▶ EXERCISE OBJECTIVE
Count the lines of the records below that contain the string "icon", and reply with only that number.

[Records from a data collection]
--- --- ---
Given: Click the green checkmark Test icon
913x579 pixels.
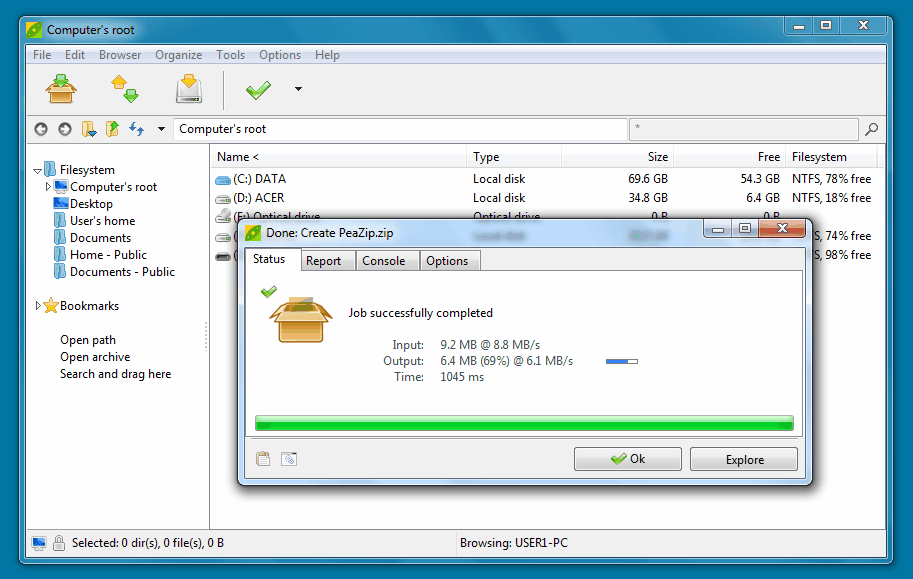Looking at the screenshot, I should pyautogui.click(x=258, y=90).
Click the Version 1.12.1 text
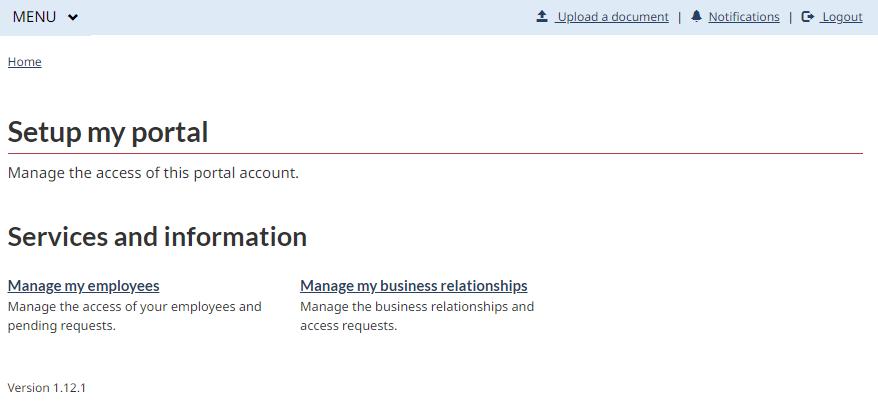 tap(47, 388)

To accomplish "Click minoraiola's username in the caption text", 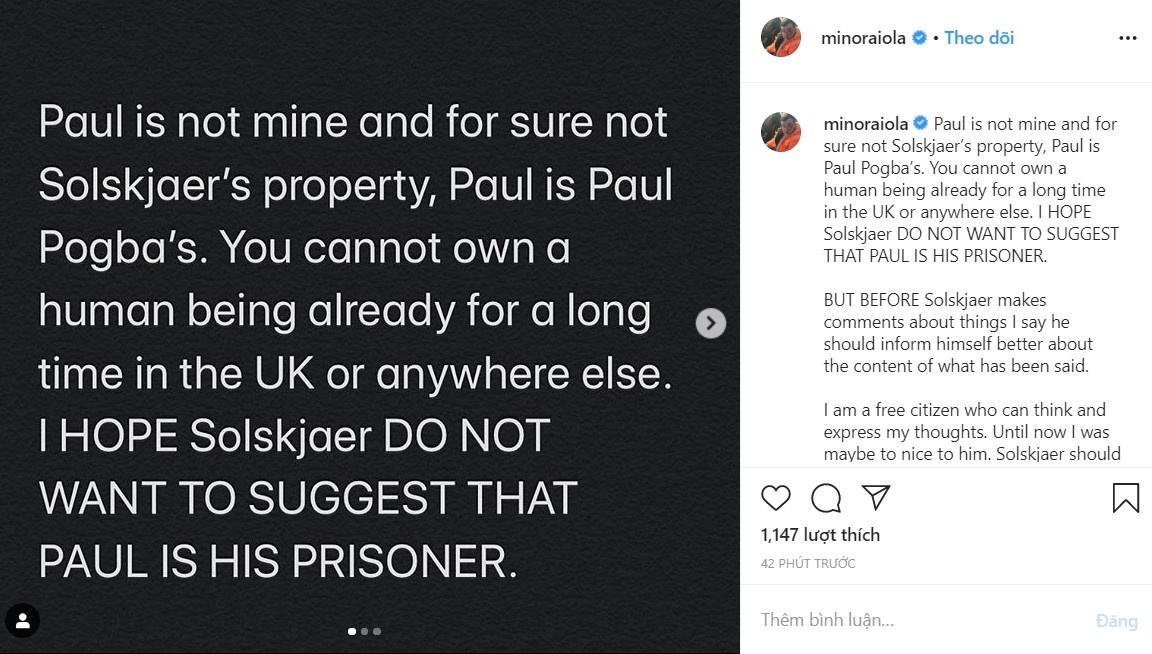I will point(866,123).
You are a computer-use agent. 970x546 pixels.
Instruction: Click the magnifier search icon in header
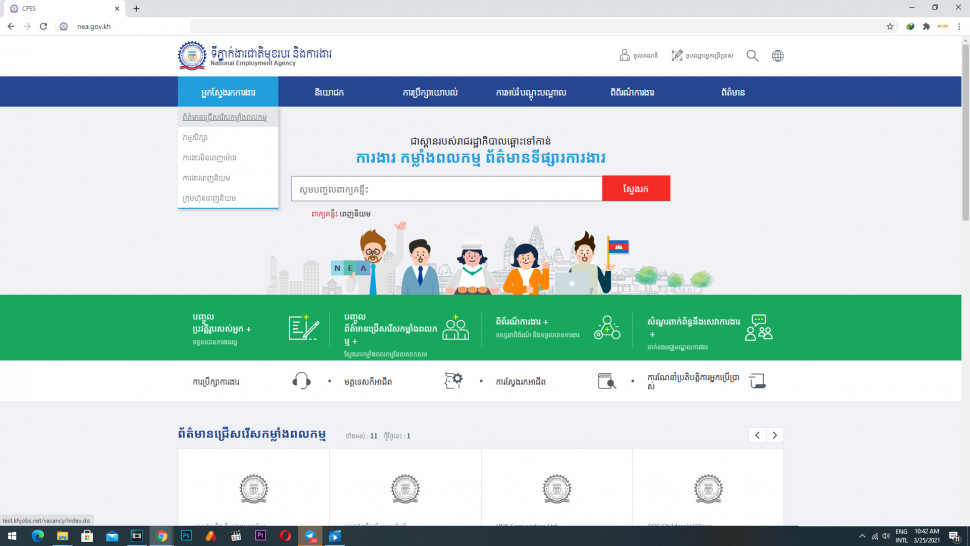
--- --- ---
▶ RESPONSE
2